My wife and daughter and I visited the Titanic exhibition at the National Geographic Society yesterday, and on the way in we were interviewed by a local CBS radio reporter. I’m afraid we didn’t have that much interesting to say. We weren’t aware of any anniversary (at least, not that it was yesterday in particular) and we weren’t there specifically to see the Titanic exhibition (I was more excited about the Samurai one to tell the truth). But I felt bad about giving such a lackluster interview that I think I’ve been struggling to justify the visit after the fact.
Thanks to The Online Photographer, my favorite photography blog, I found an angle that captured my imagination, and I’ve been thinking about it all day. Yesterday, editor Mike Johnson published a long excerpt from Lawrence Beesley’s 1918 book (now in the public domain), “The Loss of the S.S. (sic) Titanic”. The chapter excerpted is matter-of-factly called “The Sinking of the Titanic, Seen from a Lifeboat.” Beesley was the one doing the seeing.
I’m only going to post a small chunk of the text, rather the way an iceberg presents only a tiny tip of itself out of water. It actually struck me (sorry) for the finely-recorded details of what a spectacular night it was that the ship learned it wasn’t an unterseeboot.
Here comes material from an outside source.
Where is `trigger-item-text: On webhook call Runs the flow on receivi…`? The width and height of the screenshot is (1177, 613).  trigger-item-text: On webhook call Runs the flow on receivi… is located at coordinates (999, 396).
Any amateur astronomer on board would have felt supremely lucky to be rewarded with such a starry night, thus making him or her no doubt doubly bitter upon freezing to death in the icy water a few hours later.
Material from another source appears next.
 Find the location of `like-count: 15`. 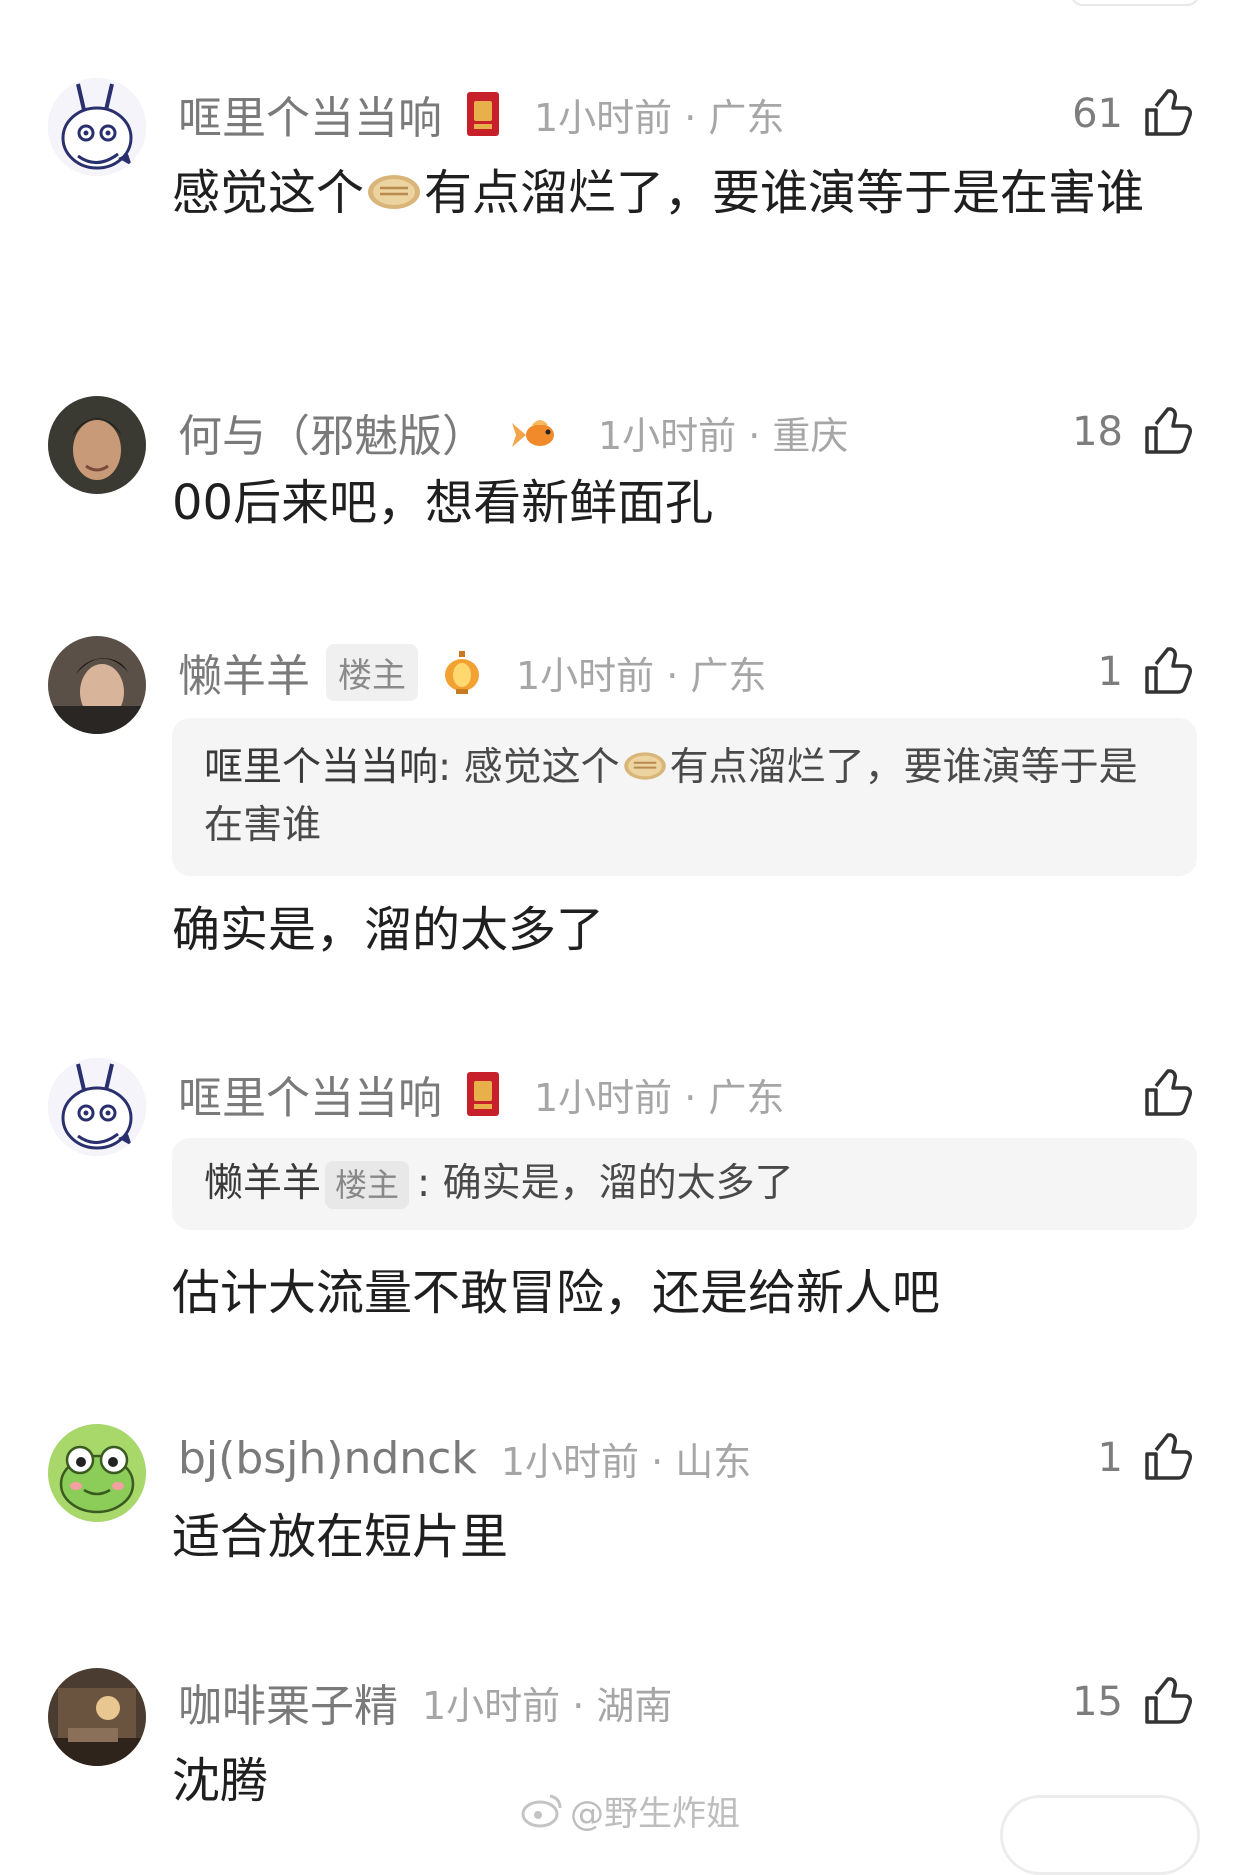

like-count: 15 is located at coordinates (1098, 1702).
Here’s the very fine bit of writing that captures what an exceptionally clear, dark and still night sky served as the backdrop for all that sad drama:
The night was one of the most beautiful I have ever seen: the sky without a single cloud to mar the perfect brilliance of the stars, clustered so thickly together that in places there seemed almost more dazzling points of light set in the black sky than background of sky itself; and each star seemed, in the keen atmosphere, free from any haze, to have increased its brilliance tenfold and to twinkle and glitter with a staccato flash that made the sky seem nothing but a setting made for them in which to display their wonder. They seemed so near, and their light so much more intense than ever before, that fancy suggested they saw this beautiful ship in dire distress below and all their energies had awakened to flash messages across the black dome of the sky to each other; telling and warning of the calamity happening in the world beneath. Later, when the Titanic had gone down and we lay still on the sea waiting for the day to dawn or a ship to come, I remember looking up at the perfect sky and realizing why Shakespeare wrote the beautiful words he puts in the mouth of Lorenzo:—
Jessica, look how the floor of heaven
Is thick inlaid with patines of bright gold.
There’s not the smallest orb which thou behold’st
But in his motion like an angel sings,
Still quiring to the young-eyed cherubims;
Such harmony is in immortal souls;
But whilst this muddy vesture of decay
Doth grossly close it in, we cannot hear it.[It's sad that most of us don't find that we understand Shakespeare better in the face of tragedy. Those Edwardians had some uncommon depth. Gads, sorry again. -Ed.]
But it seemed almost as if we could—that night: the stars seemed really to be alive and to talk. The complete absence of haze produced a phenomenon I had never seen before: where the sky met the sea the line was as clear and definite as the edge of a knife, so that the water and the air never merged gradually into each other and blended to a softened rounded horizon, but each element was so exclusively separate that where a star came low down in the sky near the clear-cut edge of the waterline, it still lost none of its brilliance. As the earth revolved and the water edge came up and covered partially the star, as it were, it simply cut the star in two, the upper half continuing to sparkle as long as it was not entirely hidden, and throwing a long beam of light along the sea to us.